**Task statement**. Return only that part of the material below which starts with the line containing "Task: Click the current price tag 0.2158" and goes on through the line containing "The width and height of the screenshot is (898, 1076).", restated exactly.

**Provided data**.
___

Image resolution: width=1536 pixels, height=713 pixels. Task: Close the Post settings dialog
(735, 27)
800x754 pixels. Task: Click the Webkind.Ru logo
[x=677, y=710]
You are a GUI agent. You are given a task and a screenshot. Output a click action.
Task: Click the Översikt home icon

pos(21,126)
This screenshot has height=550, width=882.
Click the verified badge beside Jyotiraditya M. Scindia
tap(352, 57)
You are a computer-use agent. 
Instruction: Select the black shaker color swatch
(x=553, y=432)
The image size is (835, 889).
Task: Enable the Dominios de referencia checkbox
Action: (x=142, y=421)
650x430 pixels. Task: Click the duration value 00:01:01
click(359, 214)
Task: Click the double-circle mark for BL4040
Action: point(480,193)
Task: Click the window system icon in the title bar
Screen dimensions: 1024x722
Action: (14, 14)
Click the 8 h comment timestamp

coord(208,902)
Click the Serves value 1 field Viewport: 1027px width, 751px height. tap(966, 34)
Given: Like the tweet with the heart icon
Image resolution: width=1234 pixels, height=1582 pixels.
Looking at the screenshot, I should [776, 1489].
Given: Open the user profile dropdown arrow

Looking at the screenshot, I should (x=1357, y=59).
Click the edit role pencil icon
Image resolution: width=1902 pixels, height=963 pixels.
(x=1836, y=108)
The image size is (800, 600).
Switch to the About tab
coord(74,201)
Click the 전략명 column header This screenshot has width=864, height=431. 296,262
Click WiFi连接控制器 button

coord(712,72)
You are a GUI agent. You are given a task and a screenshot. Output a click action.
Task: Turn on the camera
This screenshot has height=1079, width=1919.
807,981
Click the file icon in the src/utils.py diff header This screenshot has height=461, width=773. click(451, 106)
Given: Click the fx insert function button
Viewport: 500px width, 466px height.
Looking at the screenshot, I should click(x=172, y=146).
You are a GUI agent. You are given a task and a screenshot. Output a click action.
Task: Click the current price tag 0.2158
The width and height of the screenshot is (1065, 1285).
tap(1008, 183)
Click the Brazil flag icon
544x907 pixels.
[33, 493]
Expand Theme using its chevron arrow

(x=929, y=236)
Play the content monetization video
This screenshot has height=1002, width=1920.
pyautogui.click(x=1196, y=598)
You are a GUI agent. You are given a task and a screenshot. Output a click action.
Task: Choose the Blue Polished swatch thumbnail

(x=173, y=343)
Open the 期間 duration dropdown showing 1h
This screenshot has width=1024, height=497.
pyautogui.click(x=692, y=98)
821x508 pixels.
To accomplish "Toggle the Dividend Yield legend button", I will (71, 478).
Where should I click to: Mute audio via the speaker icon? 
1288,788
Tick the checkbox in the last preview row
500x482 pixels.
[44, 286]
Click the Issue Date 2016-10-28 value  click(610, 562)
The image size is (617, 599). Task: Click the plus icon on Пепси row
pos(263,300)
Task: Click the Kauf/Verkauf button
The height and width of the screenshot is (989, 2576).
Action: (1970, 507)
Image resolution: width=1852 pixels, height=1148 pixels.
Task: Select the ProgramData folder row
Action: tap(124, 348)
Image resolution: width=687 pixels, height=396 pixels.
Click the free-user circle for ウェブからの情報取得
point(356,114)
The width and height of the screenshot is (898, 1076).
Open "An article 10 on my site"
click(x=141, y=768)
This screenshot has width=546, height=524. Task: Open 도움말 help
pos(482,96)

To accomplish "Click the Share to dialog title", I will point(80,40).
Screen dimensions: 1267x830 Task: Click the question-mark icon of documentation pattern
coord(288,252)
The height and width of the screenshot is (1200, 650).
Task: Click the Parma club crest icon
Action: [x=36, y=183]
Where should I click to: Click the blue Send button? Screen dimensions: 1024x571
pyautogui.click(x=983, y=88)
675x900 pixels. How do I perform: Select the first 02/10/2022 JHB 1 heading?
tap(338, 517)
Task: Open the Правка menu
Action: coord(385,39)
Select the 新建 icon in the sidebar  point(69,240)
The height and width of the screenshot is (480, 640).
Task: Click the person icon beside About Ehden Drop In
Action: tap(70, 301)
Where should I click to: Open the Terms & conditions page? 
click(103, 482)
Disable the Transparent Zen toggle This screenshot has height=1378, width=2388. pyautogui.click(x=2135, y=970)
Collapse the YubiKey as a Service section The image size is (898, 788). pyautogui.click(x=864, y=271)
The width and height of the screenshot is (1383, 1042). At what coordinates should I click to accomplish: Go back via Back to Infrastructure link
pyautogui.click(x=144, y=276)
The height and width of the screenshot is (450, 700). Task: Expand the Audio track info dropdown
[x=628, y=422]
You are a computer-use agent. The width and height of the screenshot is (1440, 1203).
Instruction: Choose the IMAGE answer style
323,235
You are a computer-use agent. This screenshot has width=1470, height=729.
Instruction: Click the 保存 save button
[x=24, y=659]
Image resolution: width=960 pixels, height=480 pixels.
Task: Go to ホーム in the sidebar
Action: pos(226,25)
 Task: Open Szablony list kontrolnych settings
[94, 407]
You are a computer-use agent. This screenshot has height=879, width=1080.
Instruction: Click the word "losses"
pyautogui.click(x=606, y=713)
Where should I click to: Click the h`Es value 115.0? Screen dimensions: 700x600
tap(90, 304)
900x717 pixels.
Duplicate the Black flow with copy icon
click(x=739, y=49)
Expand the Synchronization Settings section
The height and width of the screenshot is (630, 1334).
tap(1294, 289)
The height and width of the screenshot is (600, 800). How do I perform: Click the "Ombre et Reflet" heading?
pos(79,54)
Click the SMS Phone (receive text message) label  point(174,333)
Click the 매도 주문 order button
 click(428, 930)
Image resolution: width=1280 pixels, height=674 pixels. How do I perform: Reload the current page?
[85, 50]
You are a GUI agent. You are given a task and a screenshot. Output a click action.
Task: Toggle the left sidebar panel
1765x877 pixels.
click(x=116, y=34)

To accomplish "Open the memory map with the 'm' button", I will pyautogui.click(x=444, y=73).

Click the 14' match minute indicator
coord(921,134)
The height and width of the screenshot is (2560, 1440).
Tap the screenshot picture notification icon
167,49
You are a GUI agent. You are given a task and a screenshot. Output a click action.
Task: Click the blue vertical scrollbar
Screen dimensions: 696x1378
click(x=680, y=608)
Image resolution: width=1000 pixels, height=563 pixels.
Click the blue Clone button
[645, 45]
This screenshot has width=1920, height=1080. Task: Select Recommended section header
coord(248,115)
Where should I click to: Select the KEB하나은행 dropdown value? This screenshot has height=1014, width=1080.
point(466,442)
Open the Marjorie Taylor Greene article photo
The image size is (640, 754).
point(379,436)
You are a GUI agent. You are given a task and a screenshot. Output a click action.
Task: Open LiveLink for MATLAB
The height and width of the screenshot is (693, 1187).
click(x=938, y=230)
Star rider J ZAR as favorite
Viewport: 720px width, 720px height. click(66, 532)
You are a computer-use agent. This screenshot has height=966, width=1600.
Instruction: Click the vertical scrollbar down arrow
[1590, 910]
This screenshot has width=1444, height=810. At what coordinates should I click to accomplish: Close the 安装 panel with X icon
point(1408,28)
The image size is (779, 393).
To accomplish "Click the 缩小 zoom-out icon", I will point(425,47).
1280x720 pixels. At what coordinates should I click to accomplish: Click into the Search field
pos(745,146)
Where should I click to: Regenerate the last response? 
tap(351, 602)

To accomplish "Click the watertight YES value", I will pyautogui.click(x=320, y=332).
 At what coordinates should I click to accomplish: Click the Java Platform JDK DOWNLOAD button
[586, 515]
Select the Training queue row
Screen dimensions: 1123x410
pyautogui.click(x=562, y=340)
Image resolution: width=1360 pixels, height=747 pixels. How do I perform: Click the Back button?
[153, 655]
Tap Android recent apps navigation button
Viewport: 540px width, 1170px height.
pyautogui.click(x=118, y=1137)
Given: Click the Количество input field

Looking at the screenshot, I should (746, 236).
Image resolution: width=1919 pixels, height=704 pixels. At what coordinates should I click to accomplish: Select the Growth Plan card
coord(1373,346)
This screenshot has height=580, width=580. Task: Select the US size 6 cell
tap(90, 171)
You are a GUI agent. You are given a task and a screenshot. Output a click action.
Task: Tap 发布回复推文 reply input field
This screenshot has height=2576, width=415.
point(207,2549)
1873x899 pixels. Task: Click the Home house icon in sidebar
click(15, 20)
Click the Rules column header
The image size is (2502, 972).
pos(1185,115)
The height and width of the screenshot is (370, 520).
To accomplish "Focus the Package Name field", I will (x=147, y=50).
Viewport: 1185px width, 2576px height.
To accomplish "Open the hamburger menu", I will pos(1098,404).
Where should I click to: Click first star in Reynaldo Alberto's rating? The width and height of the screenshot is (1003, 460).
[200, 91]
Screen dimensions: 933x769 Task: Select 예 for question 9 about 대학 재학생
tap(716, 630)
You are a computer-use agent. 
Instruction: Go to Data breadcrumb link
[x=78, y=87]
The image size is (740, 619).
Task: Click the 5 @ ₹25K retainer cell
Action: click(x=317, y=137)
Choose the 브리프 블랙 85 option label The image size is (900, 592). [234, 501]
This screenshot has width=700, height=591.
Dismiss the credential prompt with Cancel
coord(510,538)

___

**Result for this task**.
Task: Click the current price tag 0.2158
The width and height of the screenshot is (1065, 1285).
tap(1008, 183)
Click the Brazil flag icon
544x907 pixels.
[33, 493]
Expand Theme using its chevron arrow

(x=929, y=236)
Play the content monetization video
This screenshot has height=1002, width=1920.
pyautogui.click(x=1196, y=598)
You are a GUI agent. You are given a task and a screenshot. Output a click action.
Task: Choose the Blue Polished swatch thumbnail

(x=173, y=343)
Open the 期間 duration dropdown showing 1h
This screenshot has width=1024, height=497.
pyautogui.click(x=692, y=98)
821x508 pixels.
To accomplish "Toggle the Dividend Yield legend button", I will (71, 478).
Where should I click to: Mute audio via the speaker icon? 
1288,788
Tick the checkbox in the last preview row
500x482 pixels.
[44, 286]
Click the Issue Date 2016-10-28 value  click(610, 562)
The image size is (617, 599). Task: Click the plus icon on Пепси row
pos(263,300)
Task: Click the Kauf/Verkauf button
The height and width of the screenshot is (989, 2576).
Action: (1970, 507)
Image resolution: width=1852 pixels, height=1148 pixels.
Task: Select the ProgramData folder row
Action: tap(124, 348)
Image resolution: width=687 pixels, height=396 pixels.
Click the free-user circle for ウェブからの情報取得
point(356,114)
The width and height of the screenshot is (898, 1076).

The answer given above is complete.